[Opening Input records section]
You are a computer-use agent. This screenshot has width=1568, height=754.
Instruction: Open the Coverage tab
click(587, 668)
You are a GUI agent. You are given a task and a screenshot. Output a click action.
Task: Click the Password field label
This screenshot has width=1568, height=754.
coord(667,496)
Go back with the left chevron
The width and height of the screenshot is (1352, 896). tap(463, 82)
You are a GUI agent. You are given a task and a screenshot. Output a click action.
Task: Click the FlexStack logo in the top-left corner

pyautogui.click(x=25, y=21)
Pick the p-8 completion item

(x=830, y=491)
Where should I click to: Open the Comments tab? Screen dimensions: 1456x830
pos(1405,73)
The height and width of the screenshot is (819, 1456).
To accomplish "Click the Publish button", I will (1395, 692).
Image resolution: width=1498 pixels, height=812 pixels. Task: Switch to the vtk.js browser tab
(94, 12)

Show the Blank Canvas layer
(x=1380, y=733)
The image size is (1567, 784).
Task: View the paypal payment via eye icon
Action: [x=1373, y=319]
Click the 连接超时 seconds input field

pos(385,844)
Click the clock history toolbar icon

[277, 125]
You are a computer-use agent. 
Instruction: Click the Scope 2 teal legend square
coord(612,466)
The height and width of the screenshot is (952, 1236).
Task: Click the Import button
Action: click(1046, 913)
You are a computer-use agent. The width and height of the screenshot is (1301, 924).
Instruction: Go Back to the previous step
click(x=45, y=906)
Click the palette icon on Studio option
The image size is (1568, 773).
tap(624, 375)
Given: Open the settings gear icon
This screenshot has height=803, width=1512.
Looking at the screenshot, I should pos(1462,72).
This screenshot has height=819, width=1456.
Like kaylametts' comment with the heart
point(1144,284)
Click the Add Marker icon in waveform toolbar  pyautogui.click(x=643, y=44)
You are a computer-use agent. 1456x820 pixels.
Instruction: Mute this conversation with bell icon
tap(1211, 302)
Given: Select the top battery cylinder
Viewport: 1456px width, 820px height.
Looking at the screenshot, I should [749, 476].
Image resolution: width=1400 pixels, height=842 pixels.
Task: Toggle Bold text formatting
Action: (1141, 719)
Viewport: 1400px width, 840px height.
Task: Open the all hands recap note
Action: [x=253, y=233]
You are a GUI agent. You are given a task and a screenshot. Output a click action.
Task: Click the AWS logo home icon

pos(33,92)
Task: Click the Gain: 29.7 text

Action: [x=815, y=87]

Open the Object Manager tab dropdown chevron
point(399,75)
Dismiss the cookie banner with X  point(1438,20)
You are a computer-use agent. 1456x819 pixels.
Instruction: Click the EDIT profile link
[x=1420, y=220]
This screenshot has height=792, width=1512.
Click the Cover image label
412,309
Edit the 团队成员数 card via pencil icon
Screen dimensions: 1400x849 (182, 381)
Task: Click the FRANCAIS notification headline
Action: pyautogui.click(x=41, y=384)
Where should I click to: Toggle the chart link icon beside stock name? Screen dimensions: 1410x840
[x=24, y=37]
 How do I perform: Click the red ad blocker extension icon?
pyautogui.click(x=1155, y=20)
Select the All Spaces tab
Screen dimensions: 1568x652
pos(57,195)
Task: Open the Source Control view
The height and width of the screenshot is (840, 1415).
[Closing Input records section]
All lines above from the one with "Click the 连接超时 seconds input field" to the one with "Given: Select the top battery cylinder", inclusive, should be copied exactly, and no other lines.

### Task response
Click the 连接超时 seconds input field

pos(385,844)
Click the clock history toolbar icon

[277, 125]
You are a computer-use agent. 
Instruction: Click the Scope 2 teal legend square
coord(612,466)
The height and width of the screenshot is (952, 1236).
Task: Click the Import button
Action: click(1046, 913)
You are a computer-use agent. The width and height of the screenshot is (1301, 924).
Instruction: Go Back to the previous step
click(x=45, y=906)
Click the palette icon on Studio option
The image size is (1568, 773).
tap(624, 375)
Given: Open the settings gear icon
This screenshot has height=803, width=1512.
Looking at the screenshot, I should pos(1462,72).
This screenshot has height=819, width=1456.
Like kaylametts' comment with the heart
point(1144,284)
Click the Add Marker icon in waveform toolbar  pyautogui.click(x=643, y=44)
You are a computer-use agent. 1456x820 pixels.
Instruction: Mute this conversation with bell icon
tap(1211, 302)
Given: Select the top battery cylinder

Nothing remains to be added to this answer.